A própria Lei nº 15.397/2026 também elevou as penas para outras modalidades de furto. Entre elas está a subtração de fios, cabos ou equipamentos utilizados no fornecimento ou transmissão de energia elétrica, cuja pena passou a ser de dois a oito anos de reclusão e multa.

Impacto ultrapassa a conta de luz

Além do efeito econômico, as irregularidades na rede representam um problema operacional e de segurança para as distribuidoras. Intervenções clandestinas podem provocar acidentes, incêndios, danos à infraestrutura e interrupções no fornecimento. A atuação irregular também aumenta a complexidade das operações de inspeção e manutenção e pode expor equipes técnicas a condições inseguras durante a regularização da rede.

Para enfrentar o problema, distribuidoras vêm ampliando o uso de tecnologias de monitoramento e inteligência de dados.

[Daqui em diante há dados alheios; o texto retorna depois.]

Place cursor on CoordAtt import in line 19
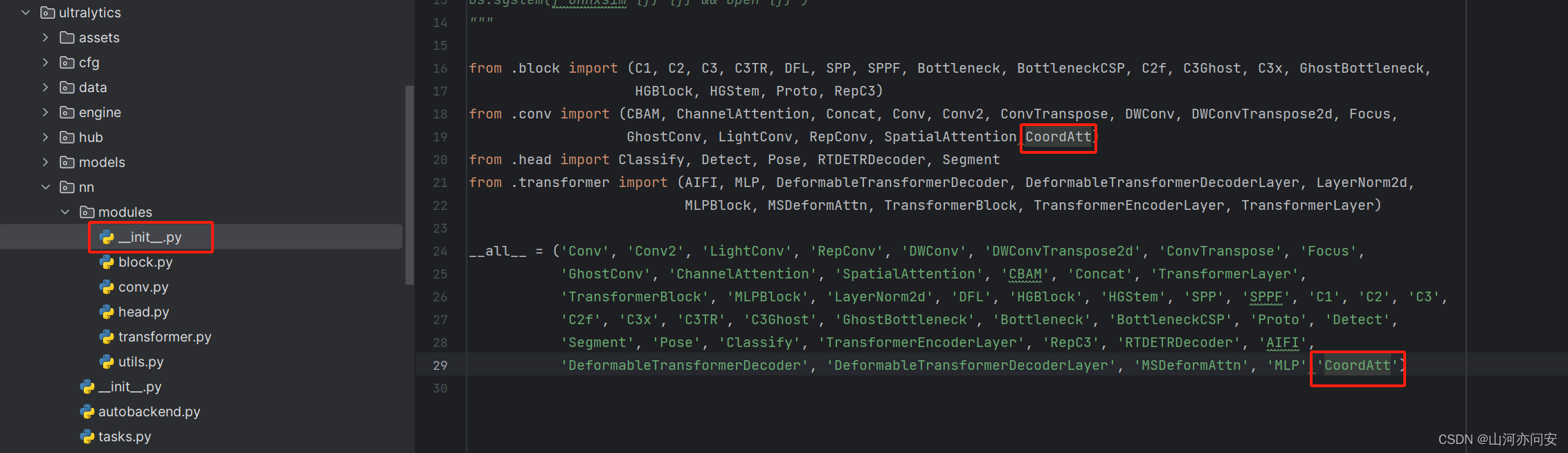 point(1058,137)
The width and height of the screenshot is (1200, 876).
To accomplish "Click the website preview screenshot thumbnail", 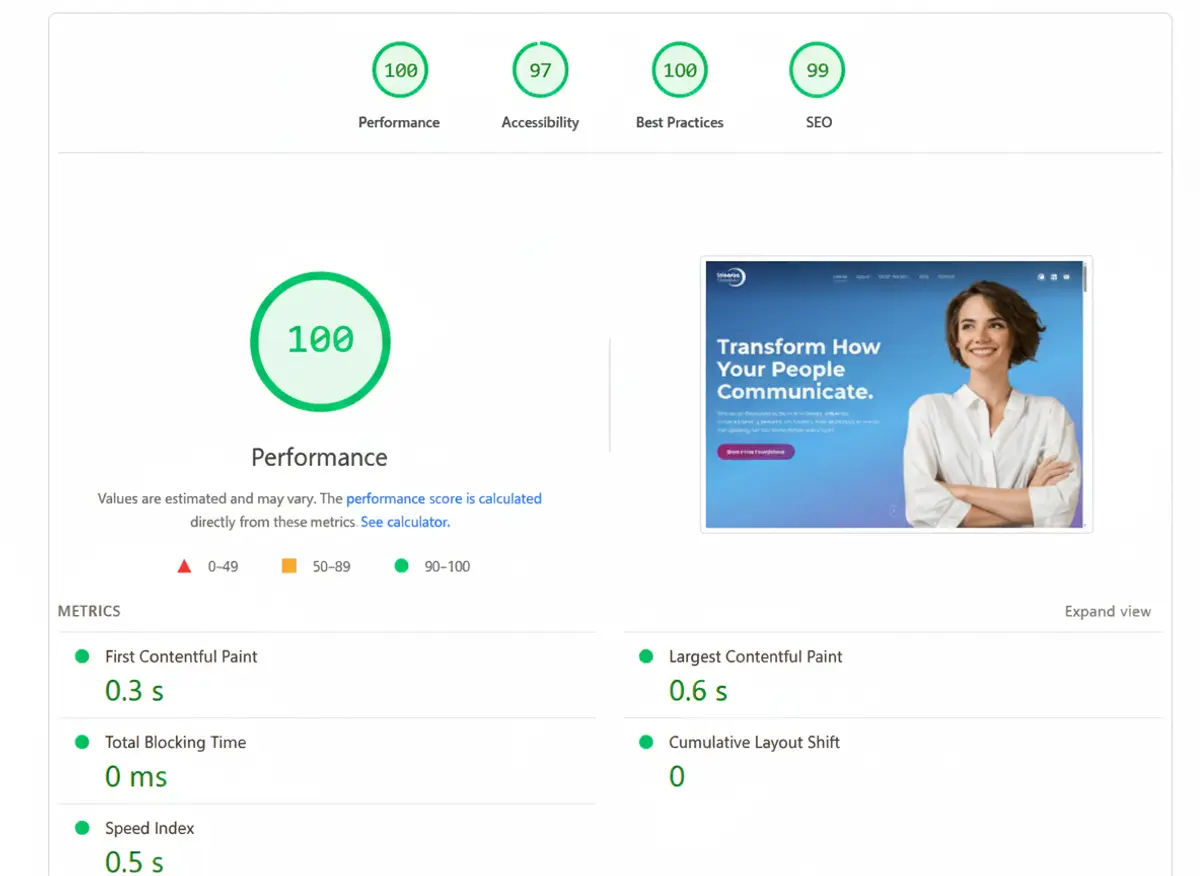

Entre as estratégias estão sistemas de medição mais robustos, equipamentos protegidos contra intervenções, instalação de medidores em locais de difícil acesso, conjuntos blindados, leitura remota e modelos estatísticos para identificar padrões de consumo incompatíveis.

Na CPFL, o combate às perdas combina análise de dados, inspeções de campo, modelos estatísticos, sistemas de monitoramento e denúncias encaminhadas pela população. Em situações que demandam atuação de segurança pública, a companhia também pode participar de operações conjuntas com autoridades policiais.

Para Daniel Carvalho, gerente de Gestão de Energia e Receita do Grupo CPFL Energia, a mudança legislativa reforça a necessidade de tratar o furto de energia como uma questão de segurança, além de seu impacto econômico sobre o setor: “Não há mais espaço para a impunidade. O furto de energia é crime e a Lei nº 15.397/2026 reforça esse recado ao endurecer a resposta penal para essa conduta. Além de colocar vidas em risco, comprometer a segurança da rede elétrica e prejudicar toda a coletividade, quem pratica o desvio de energia está sujeito a penas mais severas e não pode mais obter liberdade mediante fiança arbitrada na delegacia, cabendo ao Poder Judiciário a análise da sua situação.”

A combinação entre perdas bilionárias, impacto tarifário, riscos à segurança da rede e maior rigor penal coloca o furto de energia entre os desafios estruturais da distribuição. Para as concessionárias, a redução das perdas depende não apenas da fiscalização em campo, mas também da capacidade de identificar irregularidades, proteger a infraestrutura e direcionar os recursos de inspeção para áreas de maior risco.